## [Exercise instructions]
Exactly as it appears, restate the whole listing.

:: Material shown

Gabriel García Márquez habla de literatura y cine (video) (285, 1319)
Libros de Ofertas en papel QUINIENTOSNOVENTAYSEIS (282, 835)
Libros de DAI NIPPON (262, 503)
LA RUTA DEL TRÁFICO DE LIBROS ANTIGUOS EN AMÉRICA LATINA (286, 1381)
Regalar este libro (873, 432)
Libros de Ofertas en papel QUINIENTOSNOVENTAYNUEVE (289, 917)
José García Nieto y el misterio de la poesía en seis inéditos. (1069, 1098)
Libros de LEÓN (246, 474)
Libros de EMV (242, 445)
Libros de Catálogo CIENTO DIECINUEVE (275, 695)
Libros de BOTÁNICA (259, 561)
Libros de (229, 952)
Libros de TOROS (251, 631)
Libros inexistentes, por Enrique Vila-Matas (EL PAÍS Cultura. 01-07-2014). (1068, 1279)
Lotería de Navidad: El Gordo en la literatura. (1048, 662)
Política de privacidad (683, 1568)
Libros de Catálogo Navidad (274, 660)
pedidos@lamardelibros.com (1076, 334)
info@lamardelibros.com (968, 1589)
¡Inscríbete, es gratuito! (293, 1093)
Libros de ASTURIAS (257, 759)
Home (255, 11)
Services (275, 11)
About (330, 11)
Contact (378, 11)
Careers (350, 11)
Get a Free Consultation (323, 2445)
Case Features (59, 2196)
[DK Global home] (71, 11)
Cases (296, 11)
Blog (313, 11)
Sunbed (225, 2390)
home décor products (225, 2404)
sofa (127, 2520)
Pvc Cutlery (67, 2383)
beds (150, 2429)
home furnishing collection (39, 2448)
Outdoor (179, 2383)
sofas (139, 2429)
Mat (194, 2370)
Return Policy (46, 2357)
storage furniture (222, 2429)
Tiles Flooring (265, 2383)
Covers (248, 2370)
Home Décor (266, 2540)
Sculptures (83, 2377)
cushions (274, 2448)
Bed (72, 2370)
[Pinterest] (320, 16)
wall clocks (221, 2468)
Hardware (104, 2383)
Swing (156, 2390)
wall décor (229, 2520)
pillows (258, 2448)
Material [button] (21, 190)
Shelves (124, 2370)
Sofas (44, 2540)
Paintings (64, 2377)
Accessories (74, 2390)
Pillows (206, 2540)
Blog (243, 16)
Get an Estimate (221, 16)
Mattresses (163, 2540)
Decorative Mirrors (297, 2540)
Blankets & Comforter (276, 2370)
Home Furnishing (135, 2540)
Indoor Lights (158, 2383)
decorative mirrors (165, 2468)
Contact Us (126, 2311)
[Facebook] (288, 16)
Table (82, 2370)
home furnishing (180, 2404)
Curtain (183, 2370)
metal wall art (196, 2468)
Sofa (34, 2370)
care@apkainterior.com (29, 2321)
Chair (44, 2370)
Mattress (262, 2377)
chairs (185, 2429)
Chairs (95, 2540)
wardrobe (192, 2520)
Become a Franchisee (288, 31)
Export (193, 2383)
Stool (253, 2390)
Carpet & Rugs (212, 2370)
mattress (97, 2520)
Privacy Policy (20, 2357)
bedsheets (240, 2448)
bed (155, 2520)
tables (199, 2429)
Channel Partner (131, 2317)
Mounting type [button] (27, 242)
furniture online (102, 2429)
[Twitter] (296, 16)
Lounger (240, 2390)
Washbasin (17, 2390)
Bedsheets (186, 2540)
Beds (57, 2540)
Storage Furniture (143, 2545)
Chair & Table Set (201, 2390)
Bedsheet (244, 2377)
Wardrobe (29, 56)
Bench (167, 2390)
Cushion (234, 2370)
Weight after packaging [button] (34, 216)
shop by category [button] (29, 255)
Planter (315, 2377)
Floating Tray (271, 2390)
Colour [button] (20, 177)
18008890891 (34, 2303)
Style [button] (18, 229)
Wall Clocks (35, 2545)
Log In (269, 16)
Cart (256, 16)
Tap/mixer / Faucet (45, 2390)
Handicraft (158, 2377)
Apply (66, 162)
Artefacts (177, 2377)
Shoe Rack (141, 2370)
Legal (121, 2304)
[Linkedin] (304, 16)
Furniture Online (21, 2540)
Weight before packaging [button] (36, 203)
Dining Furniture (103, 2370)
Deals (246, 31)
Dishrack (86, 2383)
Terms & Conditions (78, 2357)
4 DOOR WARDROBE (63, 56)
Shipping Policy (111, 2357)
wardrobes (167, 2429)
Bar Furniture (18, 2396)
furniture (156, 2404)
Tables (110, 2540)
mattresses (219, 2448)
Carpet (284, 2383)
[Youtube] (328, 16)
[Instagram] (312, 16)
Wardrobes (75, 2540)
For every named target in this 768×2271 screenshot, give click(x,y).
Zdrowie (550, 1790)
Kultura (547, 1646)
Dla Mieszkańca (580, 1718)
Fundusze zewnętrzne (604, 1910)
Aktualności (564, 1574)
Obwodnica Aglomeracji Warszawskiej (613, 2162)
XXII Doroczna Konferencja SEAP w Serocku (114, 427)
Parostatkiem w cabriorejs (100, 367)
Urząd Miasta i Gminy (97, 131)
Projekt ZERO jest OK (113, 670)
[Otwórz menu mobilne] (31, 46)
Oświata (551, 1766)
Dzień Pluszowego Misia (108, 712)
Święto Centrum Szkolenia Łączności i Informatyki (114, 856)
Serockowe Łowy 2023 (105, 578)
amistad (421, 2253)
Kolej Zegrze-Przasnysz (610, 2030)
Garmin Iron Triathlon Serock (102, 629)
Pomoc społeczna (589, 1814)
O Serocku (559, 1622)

::::

## [Solution to the problem]
Gabriel García Márquez habla de literatura y cine (video) (285, 1319)
Libros de Ofertas en papel QUINIENTOSNOVENTAYSEIS (282, 835)
Libros de DAI NIPPON (262, 503)
LA RUTA DEL TRÁFICO DE LIBROS ANTIGUOS EN AMÉRICA LATINA (286, 1381)
Regalar este libro (873, 432)
Libros de Ofertas en papel QUINIENTOSNOVENTAYNUEVE (289, 917)
José García Nieto y el misterio de la poesía en seis inéditos. (1069, 1098)
Libros de LEÓN (246, 474)
Libros de EMV (242, 445)
Libros de Catálogo CIENTO DIECINUEVE (275, 695)
Libros de BOTÁNICA (259, 561)
Libros de (229, 952)
Libros de TOROS (251, 631)
Libros inexistentes, por Enrique Vila-Matas (EL PAÍS Cultura. 01-07-2014). (1068, 1279)
Lotería de Navidad: El Gordo en la literatura. (1048, 662)
Política de privacidad (683, 1568)
Libros de Catálogo Navidad (274, 660)
pedidos@lamardelibros.com (1076, 334)
info@lamardelibros.com (968, 1589)
¡Inscríbete, es gratuito! (293, 1093)
Libros de ASTURIAS (257, 759)
Home (255, 11)
Services (275, 11)
About (330, 11)
Contact (378, 11)
Careers (350, 11)
Get a Free Consultation (323, 2445)
Case Features (59, 2196)
[DK Global home] (71, 11)
Cases (296, 11)
Blog (313, 11)
Sunbed (225, 2390)
home décor products (225, 2404)
sofa (127, 2520)
Pvc Cutlery (67, 2383)
beds (150, 2429)
home furnishing collection (39, 2448)
Outdoor (179, 2383)
sofas (139, 2429)
Mat (194, 2370)
Return Policy (46, 2357)
storage furniture (222, 2429)
Tiles Flooring (265, 2383)
Covers (248, 2370)
Home Décor (266, 2540)
Sculptures (83, 2377)
cushions (274, 2448)
Bed (72, 2370)
[Pinterest] (320, 16)
wall clocks (221, 2468)
Hardware (104, 2383)
Swing (156, 2390)
wall décor (229, 2520)
pillows (258, 2448)
Material [button] (21, 190)
Shelves (124, 2370)
Sofas (44, 2540)
Paintings (64, 2377)
Accessories (74, 2390)
Pillows (206, 2540)
Blog (243, 16)
Get an Estimate (221, 16)
Mattresses (163, 2540)
Decorative Mirrors (297, 2540)
Blankets & Comforter (276, 2370)
Home Furnishing (135, 2540)
Indoor Lights (158, 2383)
decorative mirrors (165, 2468)
Contact Us (126, 2311)
[Facebook] (288, 16)
Table (82, 2370)
home furnishing (180, 2404)
Curtain (183, 2370)
metal wall art (196, 2468)
Sofa (34, 2370)
care@apkainterior.com (29, 2321)
Chair (44, 2370)
Mattress (262, 2377)
chairs (185, 2429)
Chairs (95, 2540)
wardrobe (192, 2520)
Become a Franchisee (288, 31)
Export (193, 2383)
Stool (253, 2390)
Carpet & Rugs (212, 2370)
mattress (97, 2520)
Privacy Policy (20, 2357)
bedsheets (240, 2448)
bed (155, 2520)
tables (199, 2429)
Channel Partner (131, 2317)
Mounting type [button] (27, 242)
furniture online (102, 2429)
[Twitter] (296, 16)
Lounger (240, 2390)
Washbasin (17, 2390)
Bedsheets (186, 2540)
Beds (57, 2540)
Storage Furniture (143, 2545)
Chair & Table Set (201, 2390)
Bedsheet (244, 2377)
Wardrobe (29, 56)
Bench (167, 2390)
Cushion (234, 2370)
Weight after packaging [button] (34, 216)
shop by category [button] (29, 255)
Planter (315, 2377)
Floating Tray (271, 2390)
Colour [button] (20, 177)
18008890891 (34, 2303)
Style [button] (18, 229)
Wall Clocks (35, 2545)
Log In (269, 16)
Cart (256, 16)
Tap/mixer / Faucet (45, 2390)
Handicraft (158, 2377)
Apply (66, 162)
Artefacts (177, 2377)
Shoe Rack (141, 2370)
Legal (121, 2304)
[Linkedin] (304, 16)
Furniture Online (21, 2540)
Weight before packaging [button] (36, 203)
Dining Furniture (103, 2370)
Deals (246, 31)
Dishrack (86, 2383)
Terms & Conditions (78, 2357)
4 DOOR WARDROBE (63, 56)
Shipping Policy (111, 2357)
wardrobes (167, 2429)
Bar Furniture (18, 2396)
furniture (156, 2404)
Tables (110, 2540)
mattresses (219, 2448)
Carpet (284, 2383)
[Youtube] (328, 16)
[Instagram] (312, 16)
Wardrobes (75, 2540)
For every named target in this 768×2271 screenshot, give click(x,y).
Zdrowie (550, 1790)
Kultura (547, 1646)
Dla Mieszkańca (580, 1718)
Fundusze zewnętrzne (604, 1910)
Aktualności (564, 1574)
Obwodnica Aglomeracji Warszawskiej (613, 2162)
XXII Doroczna Konferencja SEAP w Serocku (114, 427)
Parostatkiem w cabriorejs (100, 367)
Urząd Miasta i Gminy (97, 131)
Projekt ZERO jest OK (113, 670)
[Otwórz menu mobilne] (31, 46)
Oświata (551, 1766)
Dzień Pluszowego Misia (108, 712)
Święto Centrum Szkolenia Łączności i Informatyki (114, 856)
Serockowe Łowy 2023 (105, 578)
amistad (421, 2253)
Kolej Zegrze-Przasnysz (610, 2030)
Garmin Iron Triathlon Serock (102, 629)
Pomoc społeczna (589, 1814)
O Serocku (559, 1622)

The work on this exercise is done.